The five breakaway sessions on day 1 (2017) covered entrepreneurship development; training and skills development; improving economic production by investing in people; construction and economic transformation. Their key takeaways:

• Entrepreneurship Development (sponsored by PMI) – the key challenges we face in South Africa are leadership (in public and private sectors) and the structure of our economy. Does it mobilise entrepreneurship? We have a collective responsibility to make this work – all hands on deck – “we can meet the NDP goals”.

• Training and skills development (sponsored by AMSCO) – this session looked at radical economic transformation and determined that we need to change the way we look at things, how we think. An integrated approach is needed to address the skills gap across the country and the continent – transforming the economy through the human capital lens.

• Improving economic productivity by investing in people (sponsored by MMI holdings) – productive employees are essential for the realisation of Vision 2030 and a thriving economy. Ensuring productive presenteeism (when staff are both physically and mentally present because they are not stressed) means ensuring employee financial wellness.
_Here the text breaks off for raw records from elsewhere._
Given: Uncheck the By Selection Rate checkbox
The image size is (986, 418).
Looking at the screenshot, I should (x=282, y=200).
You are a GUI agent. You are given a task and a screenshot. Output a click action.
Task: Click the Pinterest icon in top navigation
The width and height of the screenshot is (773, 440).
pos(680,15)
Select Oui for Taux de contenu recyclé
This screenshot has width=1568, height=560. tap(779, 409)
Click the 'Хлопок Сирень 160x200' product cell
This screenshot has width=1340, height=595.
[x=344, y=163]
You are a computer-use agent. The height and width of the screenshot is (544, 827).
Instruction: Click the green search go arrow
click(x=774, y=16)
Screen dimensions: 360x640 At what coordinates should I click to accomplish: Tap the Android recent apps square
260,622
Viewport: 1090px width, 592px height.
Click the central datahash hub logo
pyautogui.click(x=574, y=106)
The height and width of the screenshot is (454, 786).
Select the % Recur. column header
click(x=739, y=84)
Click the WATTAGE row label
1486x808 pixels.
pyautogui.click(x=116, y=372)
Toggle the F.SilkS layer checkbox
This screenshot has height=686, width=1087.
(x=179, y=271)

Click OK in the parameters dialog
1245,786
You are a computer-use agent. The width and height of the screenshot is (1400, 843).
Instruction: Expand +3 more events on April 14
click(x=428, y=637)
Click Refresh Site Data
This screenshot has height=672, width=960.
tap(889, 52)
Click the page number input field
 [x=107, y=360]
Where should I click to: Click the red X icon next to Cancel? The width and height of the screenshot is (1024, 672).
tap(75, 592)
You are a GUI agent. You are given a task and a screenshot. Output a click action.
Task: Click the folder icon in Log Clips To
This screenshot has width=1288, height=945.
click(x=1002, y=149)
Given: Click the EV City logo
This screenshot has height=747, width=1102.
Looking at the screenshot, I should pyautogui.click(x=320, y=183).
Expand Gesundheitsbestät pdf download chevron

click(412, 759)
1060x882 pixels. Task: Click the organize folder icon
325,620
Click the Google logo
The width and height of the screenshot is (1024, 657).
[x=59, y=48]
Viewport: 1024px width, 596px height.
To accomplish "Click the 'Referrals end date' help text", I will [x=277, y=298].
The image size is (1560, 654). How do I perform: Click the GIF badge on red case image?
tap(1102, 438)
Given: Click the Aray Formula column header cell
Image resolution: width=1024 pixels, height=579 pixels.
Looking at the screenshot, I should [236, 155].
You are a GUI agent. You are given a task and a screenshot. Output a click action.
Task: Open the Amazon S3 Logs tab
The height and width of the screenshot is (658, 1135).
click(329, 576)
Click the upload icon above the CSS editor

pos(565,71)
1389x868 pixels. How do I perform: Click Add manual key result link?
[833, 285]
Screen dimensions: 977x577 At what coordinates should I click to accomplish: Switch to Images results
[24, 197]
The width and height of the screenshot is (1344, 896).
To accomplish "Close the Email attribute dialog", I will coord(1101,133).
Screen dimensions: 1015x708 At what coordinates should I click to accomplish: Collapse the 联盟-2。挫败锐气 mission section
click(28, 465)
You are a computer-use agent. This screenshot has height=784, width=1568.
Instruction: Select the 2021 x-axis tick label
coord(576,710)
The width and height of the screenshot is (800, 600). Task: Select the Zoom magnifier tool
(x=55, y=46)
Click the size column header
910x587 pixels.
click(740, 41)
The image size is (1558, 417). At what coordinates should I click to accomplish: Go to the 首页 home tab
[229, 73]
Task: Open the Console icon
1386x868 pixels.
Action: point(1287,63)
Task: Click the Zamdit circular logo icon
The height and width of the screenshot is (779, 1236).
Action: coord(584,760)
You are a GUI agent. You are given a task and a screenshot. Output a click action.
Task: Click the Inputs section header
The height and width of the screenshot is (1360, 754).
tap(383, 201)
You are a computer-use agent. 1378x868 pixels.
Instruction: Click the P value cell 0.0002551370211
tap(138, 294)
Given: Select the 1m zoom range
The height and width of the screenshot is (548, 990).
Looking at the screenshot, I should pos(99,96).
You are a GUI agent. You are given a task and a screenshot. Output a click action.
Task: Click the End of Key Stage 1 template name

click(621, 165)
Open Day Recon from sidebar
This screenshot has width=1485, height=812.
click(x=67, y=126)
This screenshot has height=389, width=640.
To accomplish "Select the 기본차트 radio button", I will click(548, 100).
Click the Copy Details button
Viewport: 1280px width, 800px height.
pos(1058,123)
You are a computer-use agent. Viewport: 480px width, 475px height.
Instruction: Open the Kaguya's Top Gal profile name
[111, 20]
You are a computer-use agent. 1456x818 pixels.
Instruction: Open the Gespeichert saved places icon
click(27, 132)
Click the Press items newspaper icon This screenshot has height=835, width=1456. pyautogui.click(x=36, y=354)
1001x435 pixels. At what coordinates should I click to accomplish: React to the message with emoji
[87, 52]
Caring for staff in good and bad times results in lasting loyalty and increased productivity. The Forbes top 100 companies are all seriously concerned about their employees – and have realised there is an interaction between financial wellness of their staff and the financial wellness of the business.

• Construction and infrastructure development (sponsored by Basil Read) – 2030 is only 13 years away. Time is not on our side. Planning, or lack thereof, is a key roadblock to being where we should be. Our road network is good but needs to be better. Funding is a key issue – if needs be we should borrow – South Africa has a 60% debt ratio to GDP. We need to get moving – we need to build, we can build, we need the bricks and mortar.

• Economic transformation (sponsored by Old Mutual) – we need to re-imagine education. How do we prepare people for the digital economy? Let’s include the excluded and support marginalised schools – many of which are in rural areas – in this way we will be mainstreaming the rural economy.